A funny thing happened while the world financial markets shuddered in panic this week. A range of indicators about the U.S. economy, the world’s largest, showed a recovery that’s continuing to gain steam.
Even as stocks whipsawed, data on housing, consumer confidence, the labor market and economic growth all showed the economy flexing its growing muscle.
The latest data came Thursday when the Bureau of Economic Analysis said the U.S. economy grew by a blazing 3.7 percent from April through June, not the 2.3 percent reported last month. Businesses built their inventories at an unusually high pace and helped power along the U.S. economy, the bureau said.
Also, the Labor Department reported Thursday that first-time claims for unemployment benefits fell 6,000, to 271,000, for the week that ended on Aug. 22. That exceeded the forecasts of mainstream economists and suggests that August hiring, to be reported by the government on Sept. 4, is likely to remain at its healthy pace.
Those two developments follow data points earlier in the week that showed consumer confidence snapped back in August to its highest reading in seven months. And sales of new homes rose by 5.4 percent in July, the Commerce Department reported, good news on top of last week’s reading of resale of existing homes, which hit its highest point in more than eight years.
With that positive view of the U.S. economy, some economists wonder why financial markets look past U.S. strengths and get worked up over an economic slowdown in China and some problems in its insular stock market that is off limits to most foreign investors.
“The economic picture in the United States, Europe and Japan doesn’t look all that bad,” said Scott Anderson, chief economist for Bank of the West in San Francisco. “The global economy might be able to weather this if China could get its act together and stop acting like they’re panicking over there.”
China intervened again its in financial markets Thursday, quietly buying up stocks and helping to push its stock indexes into positive territory after a week of turmoil.
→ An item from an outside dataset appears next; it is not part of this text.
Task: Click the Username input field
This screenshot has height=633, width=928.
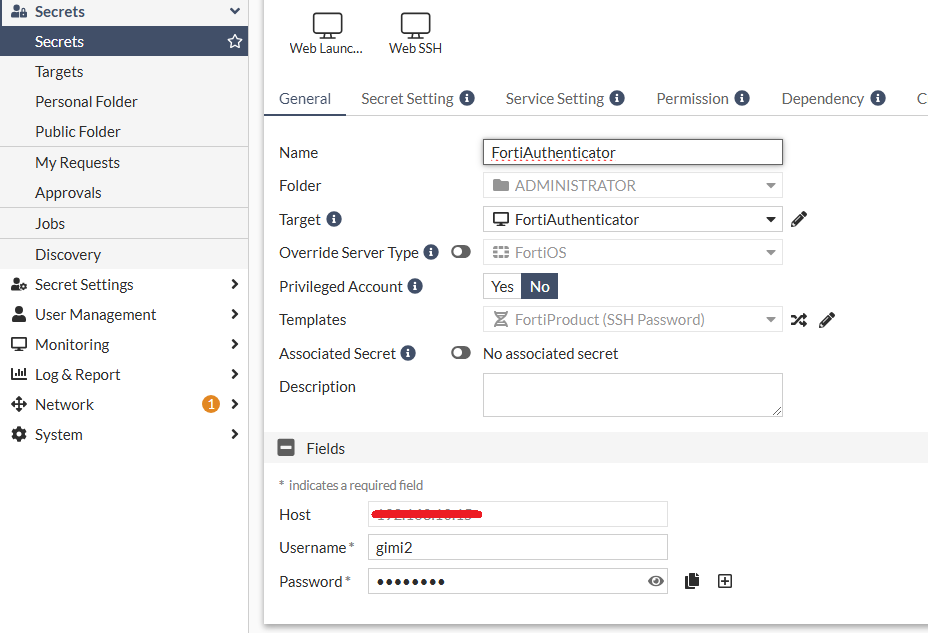Action: coord(517,547)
That followed a steep run-up of U.S. stocks Wednesday that continued into early trading Thursday, when the Dow Jones industrial average opened up sharply.
Economists do question if the strong second-quarter growth rate of 3.7 percent can be continued, after a slow first quarter of anemic 0.6 percent growth. Working against the hot growth is a strong build in inventories from April to June that is likely to be worked off from July through September. Rather than order more goods, companies may be working off what they’ve ordered.
“With inventories continuing to build unsustainably, the correction will undoubtedly impact growth in the third quarter, and perhaps the fourth,” warned Nariman Behravesh, chief economist for forecasters IHS Global Insight.
Still, Thursday’s jobless claims numbers were important because they suggest the financial turmoil wasn’t having an immediate effect on the job market. If China’s stumbles continue, however, it could spell trouble for California’s economy, one of the world’s largest all by itself.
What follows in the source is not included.